§ WHAT IS BEING ASKED
Leaving the pictures aside, transcribe only and exactly the lines from the one with "Task: Select the" through the end of the entries, both included.

(Stored data)
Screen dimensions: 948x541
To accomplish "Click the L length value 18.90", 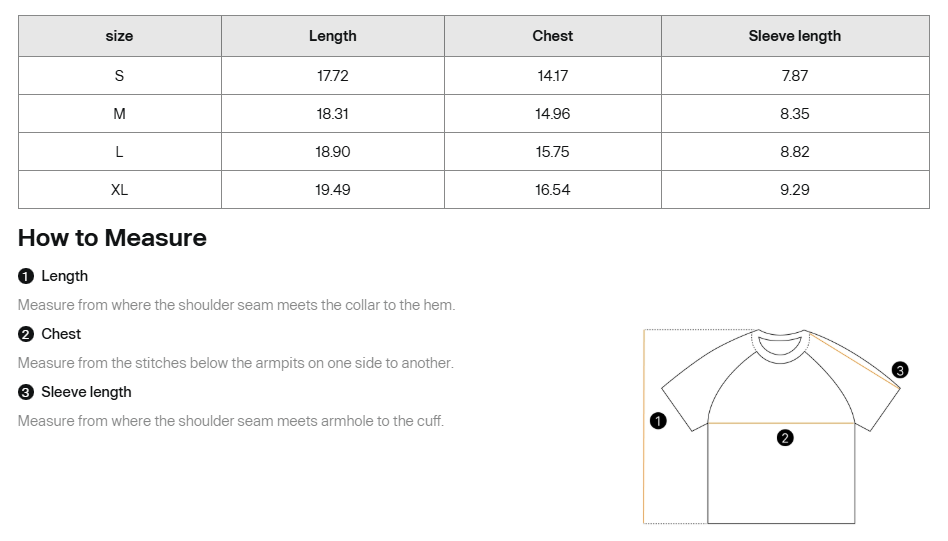I will (x=332, y=152).
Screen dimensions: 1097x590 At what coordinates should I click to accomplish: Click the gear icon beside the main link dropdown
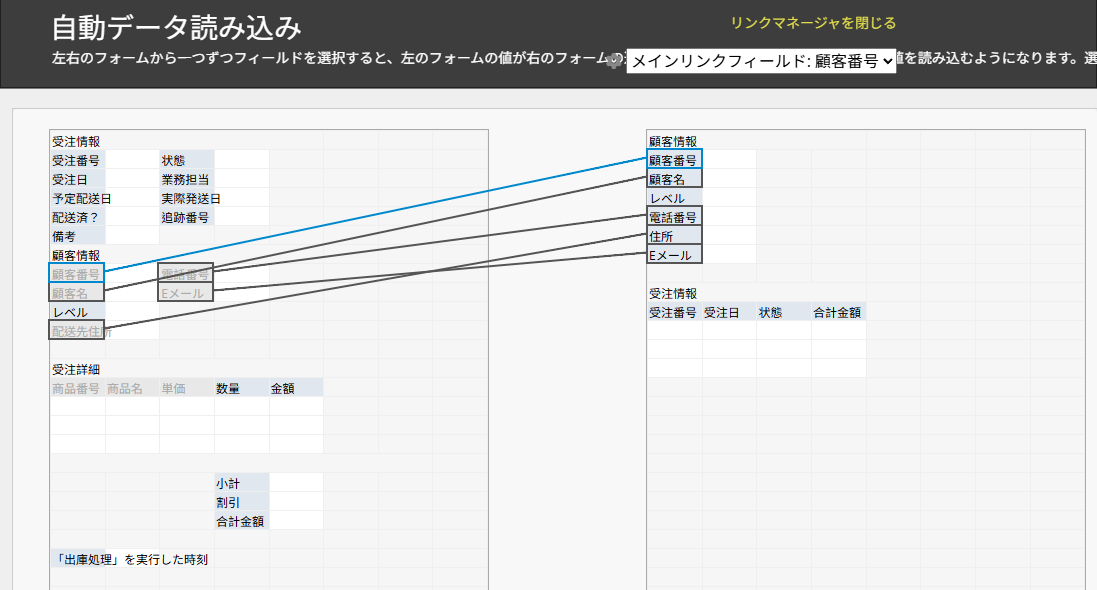click(616, 61)
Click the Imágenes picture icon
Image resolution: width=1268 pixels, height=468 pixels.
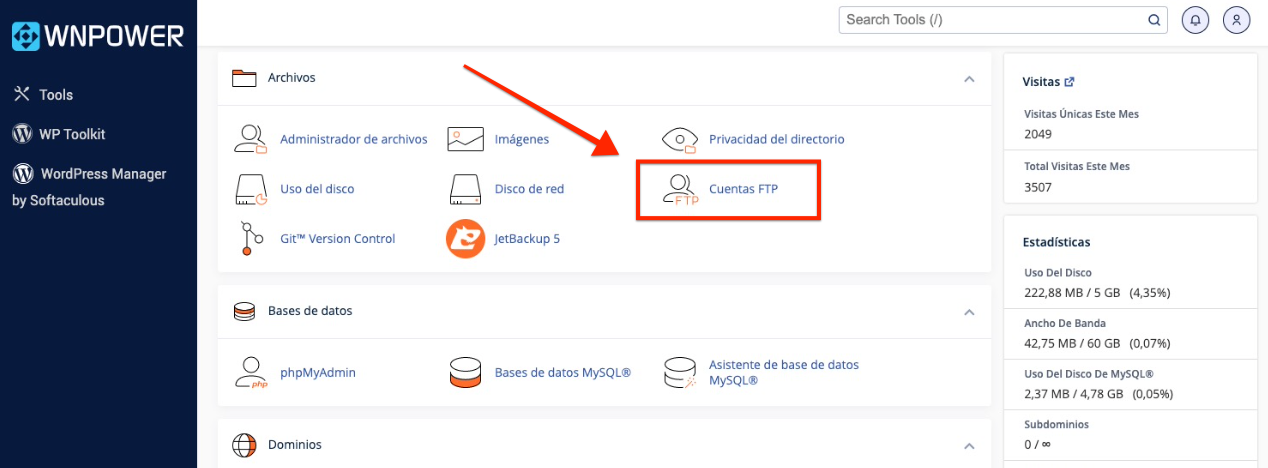click(x=465, y=139)
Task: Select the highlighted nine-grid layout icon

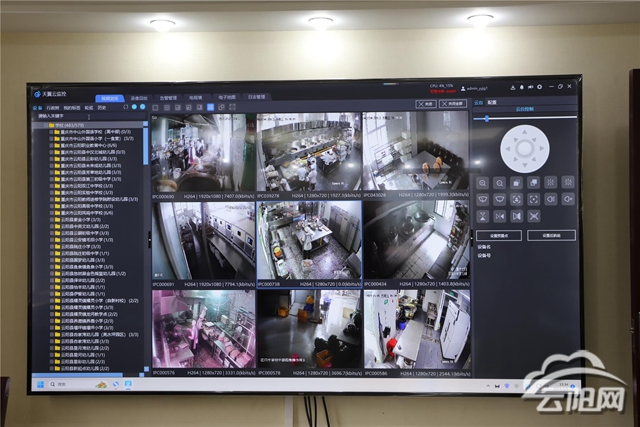Action: click(x=210, y=106)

§ REPLY
Task: Select the highlighted nine-grid layout icon

Action: click(x=210, y=106)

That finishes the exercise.